Recorded data »
* * *

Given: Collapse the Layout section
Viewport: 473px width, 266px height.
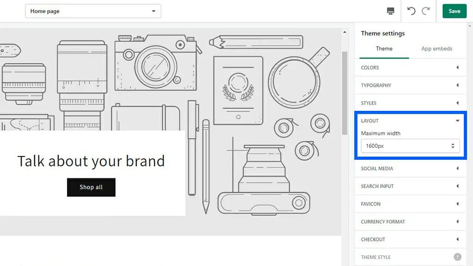Looking at the screenshot, I should (x=410, y=121).
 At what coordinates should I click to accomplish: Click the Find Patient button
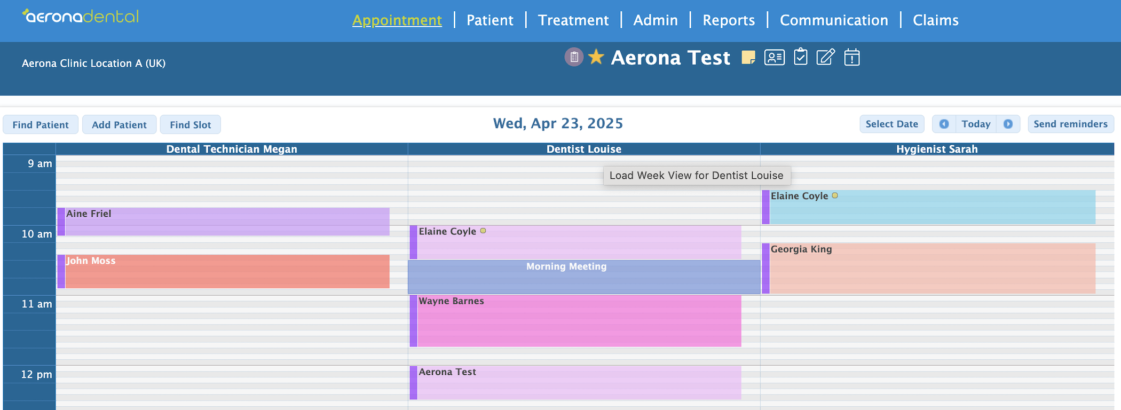tap(41, 124)
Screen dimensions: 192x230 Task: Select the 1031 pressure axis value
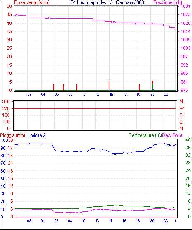point(185,6)
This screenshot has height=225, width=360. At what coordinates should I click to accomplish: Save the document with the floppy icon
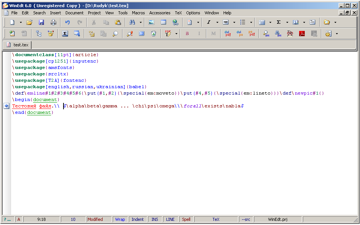coord(41,22)
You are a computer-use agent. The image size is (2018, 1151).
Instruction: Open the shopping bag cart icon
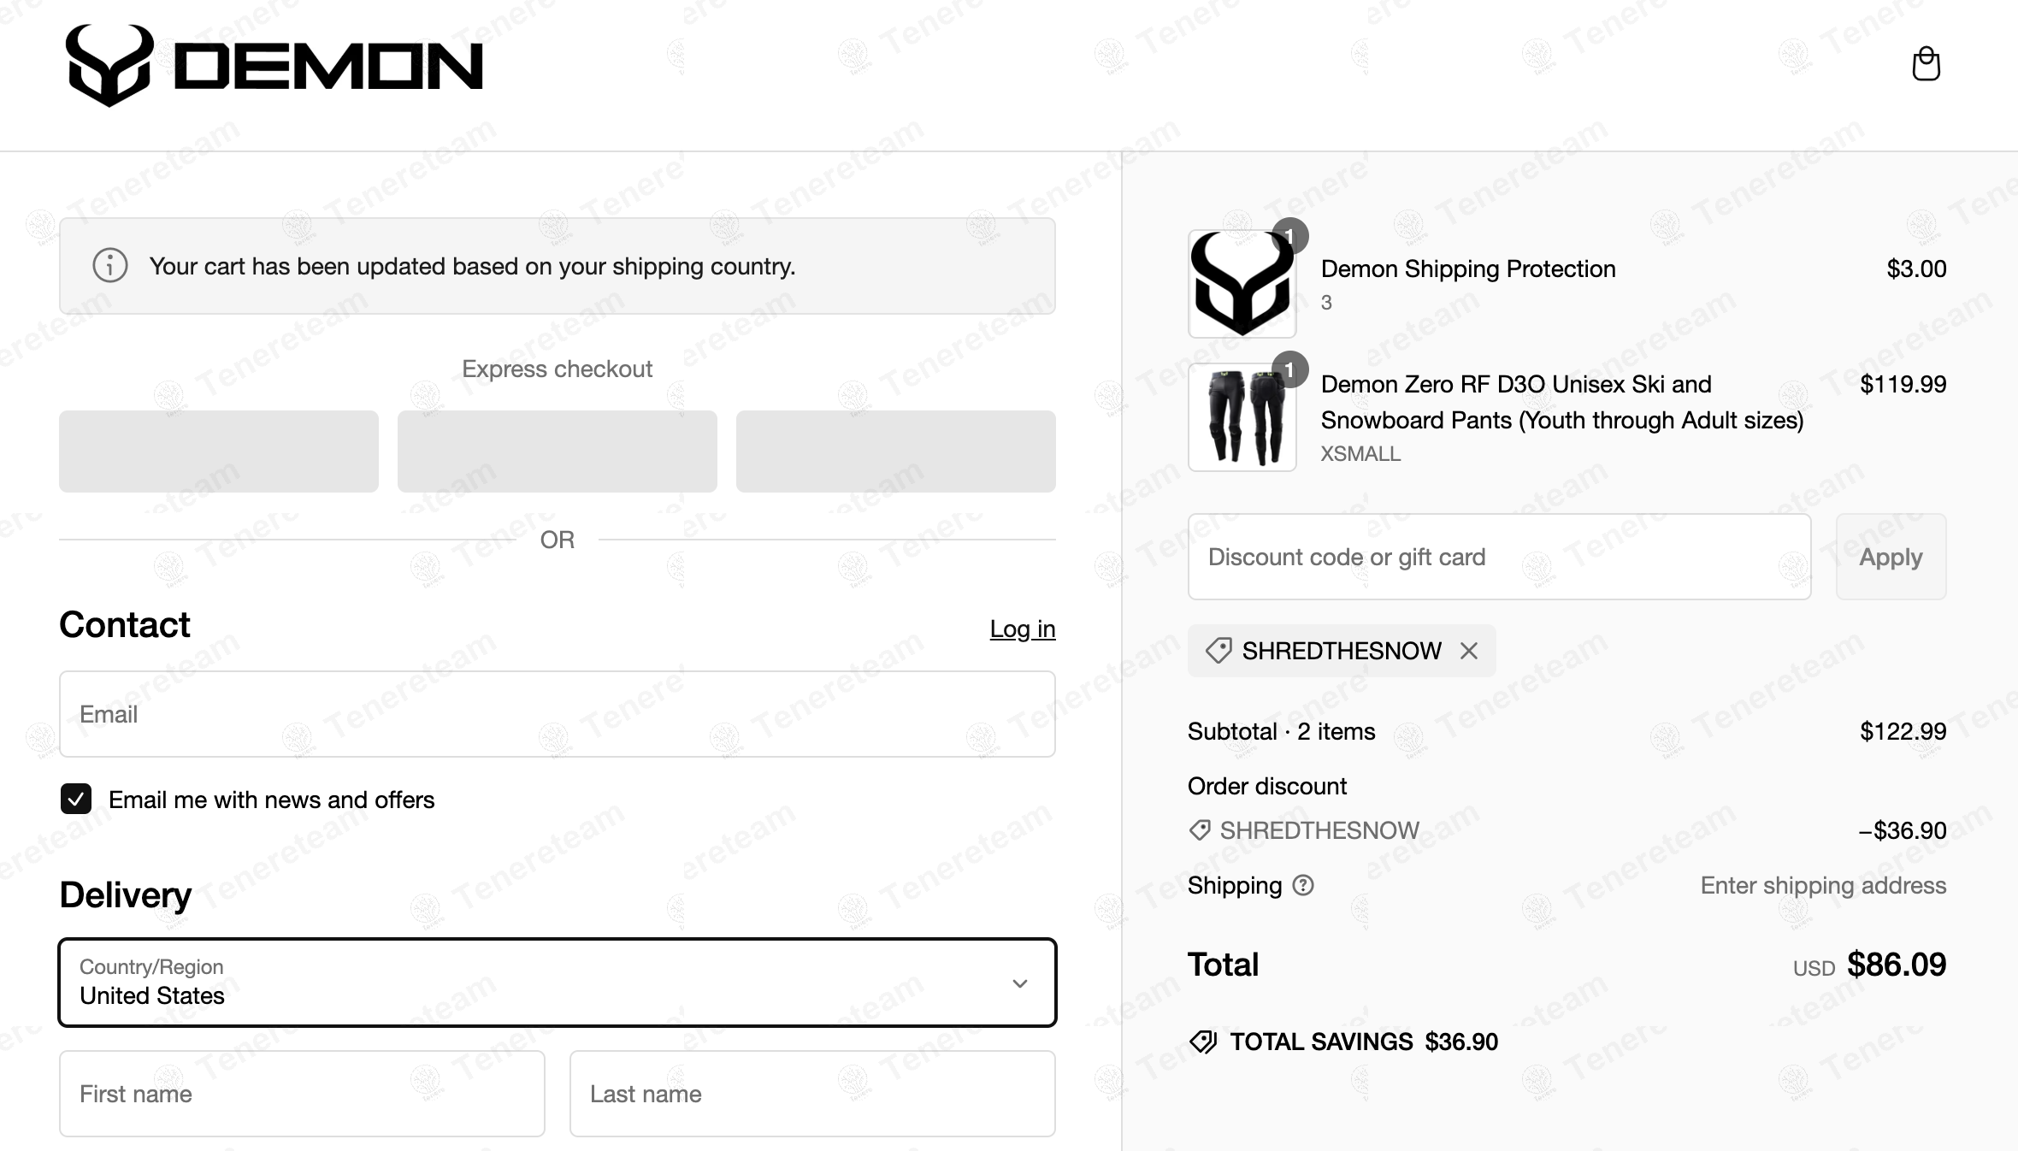[x=1926, y=64]
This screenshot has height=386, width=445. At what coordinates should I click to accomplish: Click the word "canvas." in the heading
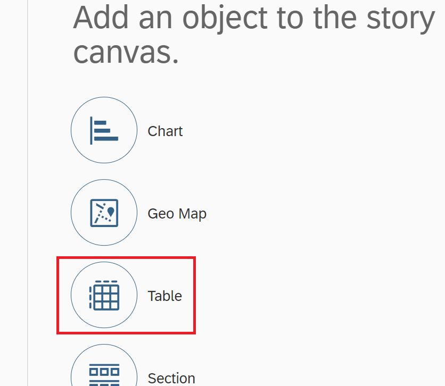coord(126,52)
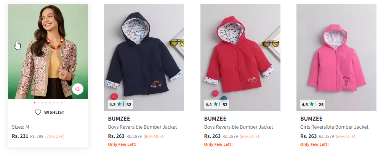Select the second image carousel dot
This screenshot has width=386, height=155.
coord(38,103)
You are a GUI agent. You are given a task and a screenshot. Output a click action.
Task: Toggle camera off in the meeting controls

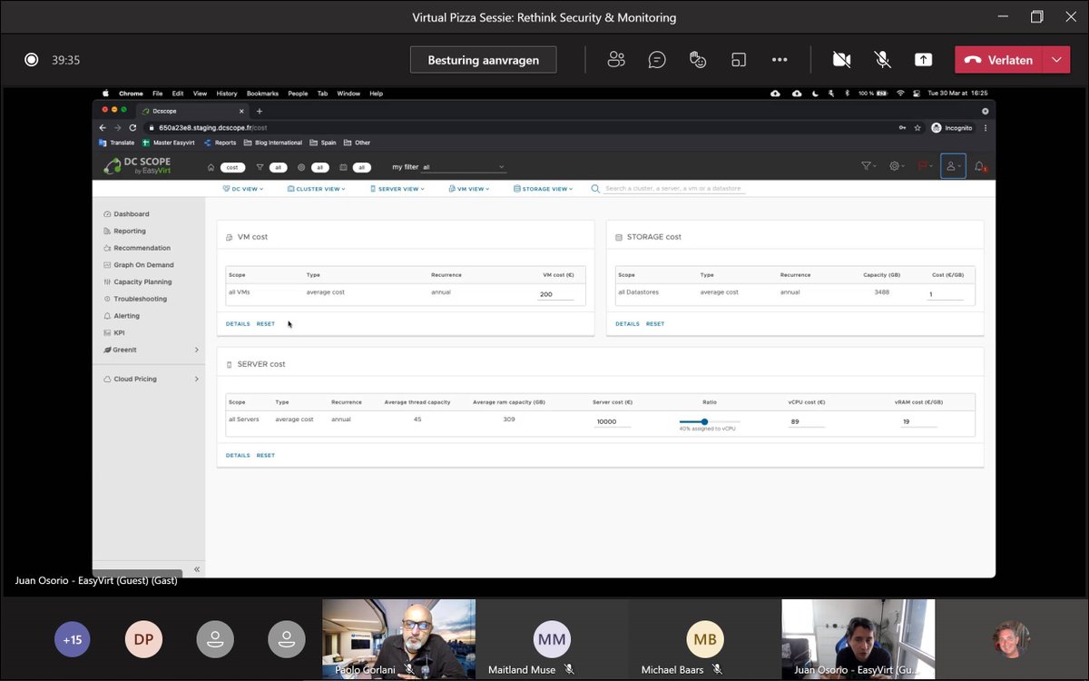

* * *

Of the lines in the listing above, count those containing the word "agent", and state the count alone.

2